* _TASK GOAL_:
Retype, exactly and with nothing added, the lines from the one showing "is (351, 565)." through the final line of the material. Omit pictures.

* _RECORDS FOR THE EXERCISE_:
§ §
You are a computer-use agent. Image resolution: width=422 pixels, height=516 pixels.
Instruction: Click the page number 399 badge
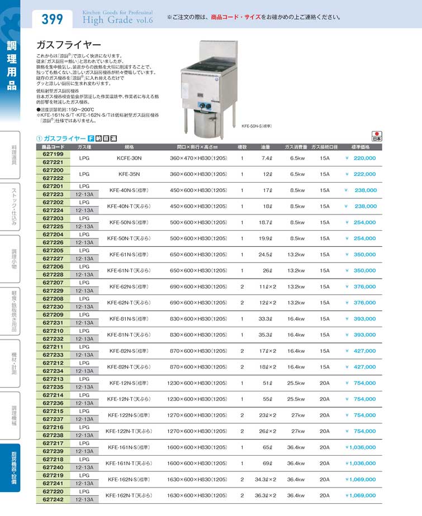53,19
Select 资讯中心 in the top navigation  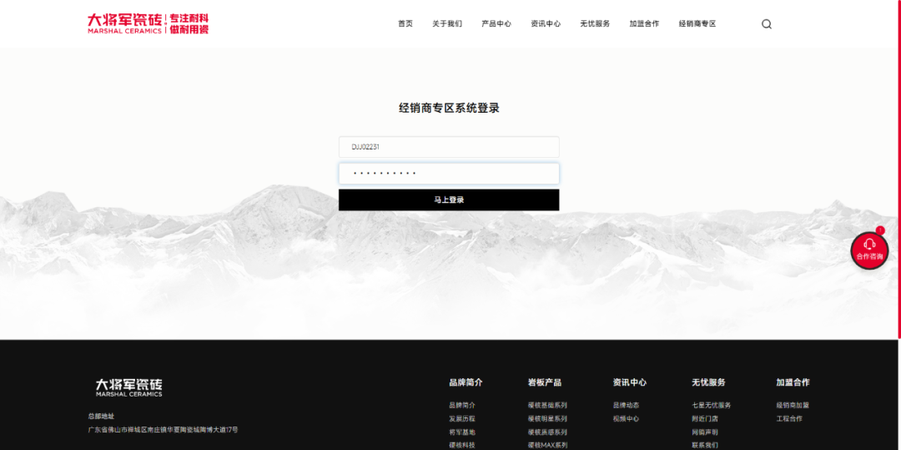pyautogui.click(x=546, y=24)
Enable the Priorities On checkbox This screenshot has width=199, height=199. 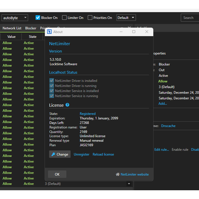pos(90,18)
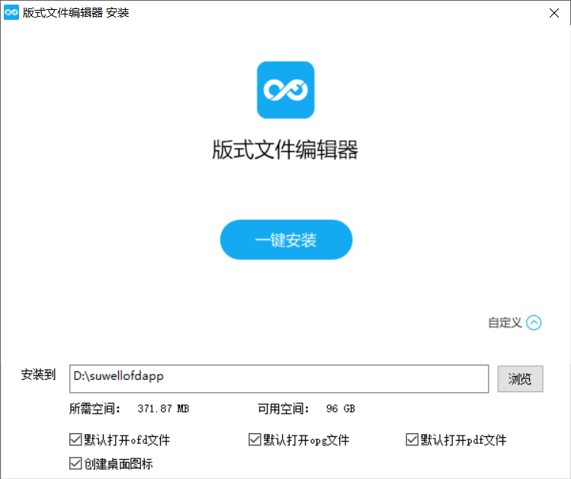571x479 pixels.
Task: Disable 默认打开pdf文件 checkbox
Action: pos(412,439)
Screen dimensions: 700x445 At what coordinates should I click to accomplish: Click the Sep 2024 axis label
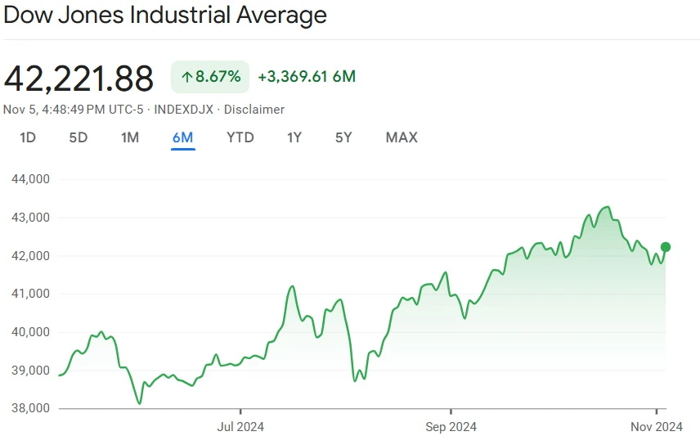coord(451,427)
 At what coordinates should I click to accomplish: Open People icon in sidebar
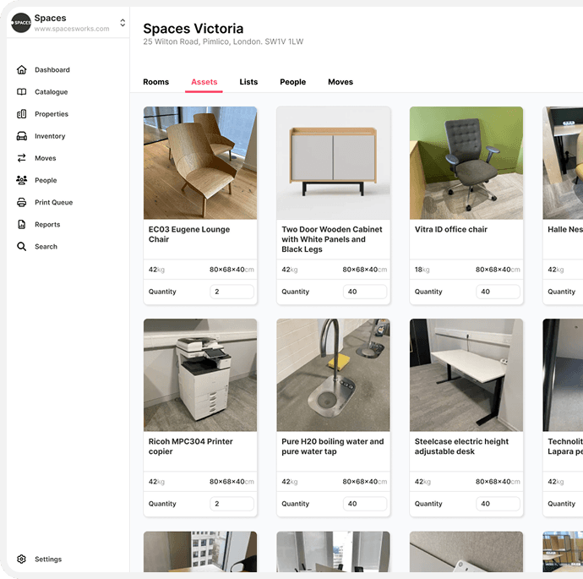point(22,180)
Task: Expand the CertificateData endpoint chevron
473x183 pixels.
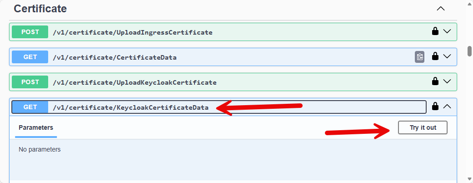Action: pyautogui.click(x=447, y=56)
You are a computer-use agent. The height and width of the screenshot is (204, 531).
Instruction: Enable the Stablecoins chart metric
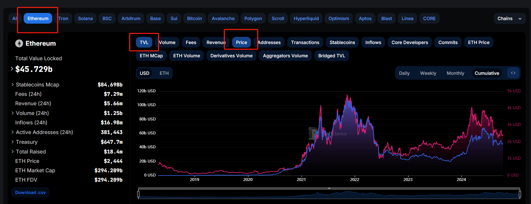(342, 42)
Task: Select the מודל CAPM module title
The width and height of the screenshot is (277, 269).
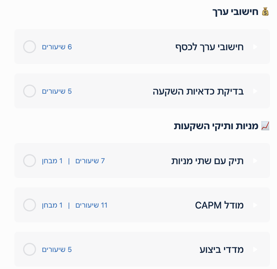Action: click(219, 205)
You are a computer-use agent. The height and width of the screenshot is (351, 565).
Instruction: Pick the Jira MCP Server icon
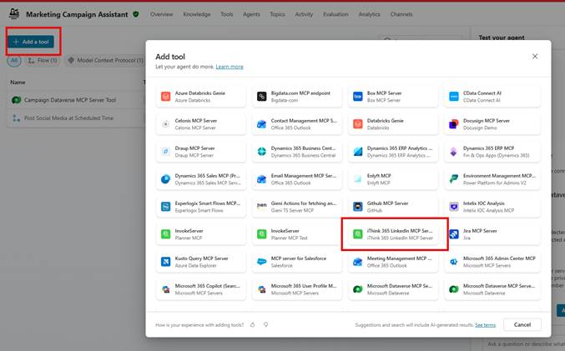tap(452, 233)
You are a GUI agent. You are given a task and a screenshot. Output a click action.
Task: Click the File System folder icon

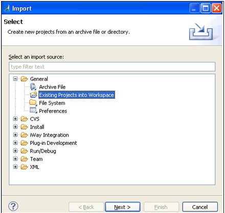(33, 103)
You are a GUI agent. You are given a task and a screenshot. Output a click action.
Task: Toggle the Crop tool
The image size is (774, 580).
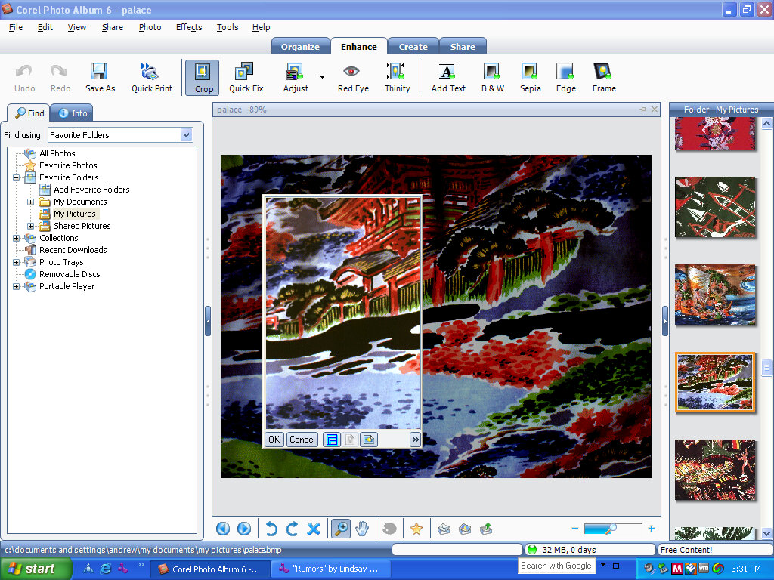(x=203, y=78)
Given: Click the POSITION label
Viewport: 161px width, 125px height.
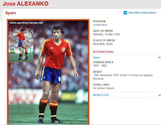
§ §
* _RESPONSE FOR THIS EXERCISE_:
You are a computer-use agent. The height and width of the screenshot is (351, 565).
Instruction: Pick the Jira MCP Server icon
tap(452, 233)
You are a GUI agent. You are given a task and a screenshot. Output a click action.
Task: Click the File System folder icon

(33, 103)
You are a GUI agent. You are given a task and a screenshot. Output a click action.
Task: Toggle the Crop tool
The image size is (774, 580).
(x=203, y=78)
Given: Click the POSITION label
Viewport: 161px width, 125px height.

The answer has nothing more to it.